When he stares into the night sky, with the stars off in the distance as far as the eye can see, Kevin Hainline gets why folks can feel so insignificant.

Infinity, the notion of never-endingness, can be overwhelming.

“Most people, they just don’t think about it because it’s too big,” he surmised. “People always tell me, ‘Man, when I look up at the stars, I feel so small. I feel so insignificant. The universe is so big.’ ... I would love to really tell you how important and special you are with respect to the universe.”

Sounds like a parent’s pep talk after their son or daughter didn’t make the basketball team.

Except Hainline isn’t offering platitudes or looking for some cosmic equivalence in the night sky.

When he takes the stage at this weekend’s 2025 Tucson Fringe Festival, the University of Arizona astronomy professor and team member of the NASA James Webb Space Telescope will attempt to break down the notion of infinity in terms you and I can understand.

And he’ll try to entertain us along the way.

Kevin Hainline is bringing his “You and Infinity” show to the 2025 Tucson Fringe Festival this weekend.

Hainline said he is one of only two Tucson performers on the lineup for this year’s festival, Thursday, Jan. 9 through Sunday, Jan. 12. The festival, now in its 13th year, gives performers of all genres, from music to experimental and avant garde performance art, a chance to show off their art.

His appearance from 3:30-4:30 p.m. Saturday at the University of Arizona’s Marroney Theatre will mix his vast knowledge of the cosmos with the performance experience he gained as a theater kid growing up in Southern California.

“I did a huge amount of theater,” he said, including dabbling in improv and comedy in college. “I’m very comfortable on stage in front of an audience.”

In his classrooms, he might rely on PowerPoint presentations, but for this show, he’s going old-school with transparencies and an outdated overhead projector. This isn’t a lecture, although when you leave the Marroney, home of the UA Arizona Repertory Theatre, Hainline is hoping you will have learned something.

“The point of the show is not to teach people about the math of infinity and have them fall asleep, you know, but rather, teach people about what what they are with respect to infinity and how important that is,” he said.

Hainline will mix some comedy into the mathematical equations and anecdotes.
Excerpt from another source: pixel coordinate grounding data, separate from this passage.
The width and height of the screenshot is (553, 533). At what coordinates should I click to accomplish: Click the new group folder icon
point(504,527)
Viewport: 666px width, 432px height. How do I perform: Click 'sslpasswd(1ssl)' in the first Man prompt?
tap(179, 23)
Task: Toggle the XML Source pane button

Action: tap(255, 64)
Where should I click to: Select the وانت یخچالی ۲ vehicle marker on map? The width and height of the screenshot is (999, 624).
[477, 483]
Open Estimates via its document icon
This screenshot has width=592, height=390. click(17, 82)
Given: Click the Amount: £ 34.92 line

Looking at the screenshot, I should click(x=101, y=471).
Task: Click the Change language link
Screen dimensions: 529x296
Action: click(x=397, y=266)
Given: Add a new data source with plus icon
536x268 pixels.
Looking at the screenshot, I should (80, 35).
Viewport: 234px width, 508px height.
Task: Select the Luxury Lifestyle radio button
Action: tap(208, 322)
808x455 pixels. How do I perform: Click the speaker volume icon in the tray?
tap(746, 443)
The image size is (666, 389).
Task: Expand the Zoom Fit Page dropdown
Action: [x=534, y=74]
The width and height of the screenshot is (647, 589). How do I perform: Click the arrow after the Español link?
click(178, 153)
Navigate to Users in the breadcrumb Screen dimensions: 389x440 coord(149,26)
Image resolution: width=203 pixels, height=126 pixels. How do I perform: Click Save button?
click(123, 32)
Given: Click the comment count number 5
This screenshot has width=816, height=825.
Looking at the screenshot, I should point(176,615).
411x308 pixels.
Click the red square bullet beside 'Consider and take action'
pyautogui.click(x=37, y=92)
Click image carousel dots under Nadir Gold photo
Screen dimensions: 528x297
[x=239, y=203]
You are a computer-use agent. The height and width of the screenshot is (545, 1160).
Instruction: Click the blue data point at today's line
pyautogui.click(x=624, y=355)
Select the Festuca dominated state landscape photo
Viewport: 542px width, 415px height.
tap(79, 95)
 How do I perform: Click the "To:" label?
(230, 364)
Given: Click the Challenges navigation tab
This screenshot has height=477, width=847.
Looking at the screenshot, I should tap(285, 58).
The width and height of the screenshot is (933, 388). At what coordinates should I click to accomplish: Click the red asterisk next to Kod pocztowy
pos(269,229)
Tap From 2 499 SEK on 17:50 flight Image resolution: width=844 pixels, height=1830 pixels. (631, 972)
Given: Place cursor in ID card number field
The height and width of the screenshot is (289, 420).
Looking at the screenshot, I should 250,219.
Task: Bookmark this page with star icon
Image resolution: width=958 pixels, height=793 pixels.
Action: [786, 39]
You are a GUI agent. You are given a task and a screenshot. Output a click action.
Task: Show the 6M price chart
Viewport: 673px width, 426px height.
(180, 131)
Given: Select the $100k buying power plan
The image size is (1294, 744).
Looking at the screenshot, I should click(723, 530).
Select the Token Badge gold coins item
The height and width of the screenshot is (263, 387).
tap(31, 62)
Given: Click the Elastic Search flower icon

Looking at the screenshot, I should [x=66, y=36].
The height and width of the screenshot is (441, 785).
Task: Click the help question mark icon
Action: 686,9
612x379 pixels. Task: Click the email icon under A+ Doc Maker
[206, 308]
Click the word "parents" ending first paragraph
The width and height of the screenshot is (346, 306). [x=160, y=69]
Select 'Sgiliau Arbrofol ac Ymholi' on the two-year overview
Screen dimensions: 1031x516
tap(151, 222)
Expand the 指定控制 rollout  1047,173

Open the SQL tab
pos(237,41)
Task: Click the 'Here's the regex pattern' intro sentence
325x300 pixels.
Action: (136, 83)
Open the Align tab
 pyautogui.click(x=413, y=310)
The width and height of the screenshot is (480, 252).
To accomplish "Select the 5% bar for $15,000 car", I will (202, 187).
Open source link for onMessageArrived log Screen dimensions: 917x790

He’s been in a classroom long enough — three years as a research professor at Dartmouth in New Hampshire and nine at the UA — to know that you can be a fabulous lecturer and your students will still forget everything you said once they walk out the door.

But if you connect with them on something other than an academic level, “they will remember how they feel at the end,” he said.

“The point of my show, of this performance, is that I want people to not walk out thinking, ‘Oh, I’m so nothing,’ but rather how special are we as living creatures in an infinite universe, in an infinite time,” he explained. “How special is it to be alive. I want people to recognize that, because that’s a fundamental way of which we’re going to get through uncertain futures is by looking at ourselves as very special, and, you know, more than just fragile ... like the product of billions of years of things happening where we get a chance to be anything at all.”

Tucson Fringe Festival events will be held Thursday-Sunday at the Marroney Theatre, 1025 N. Olive Road on the UA campus. Tickets are $25 for a two-show pass, $55 for five shows through tucsonfringe.simpletix.com, where you can find a complete schedule of events and performers.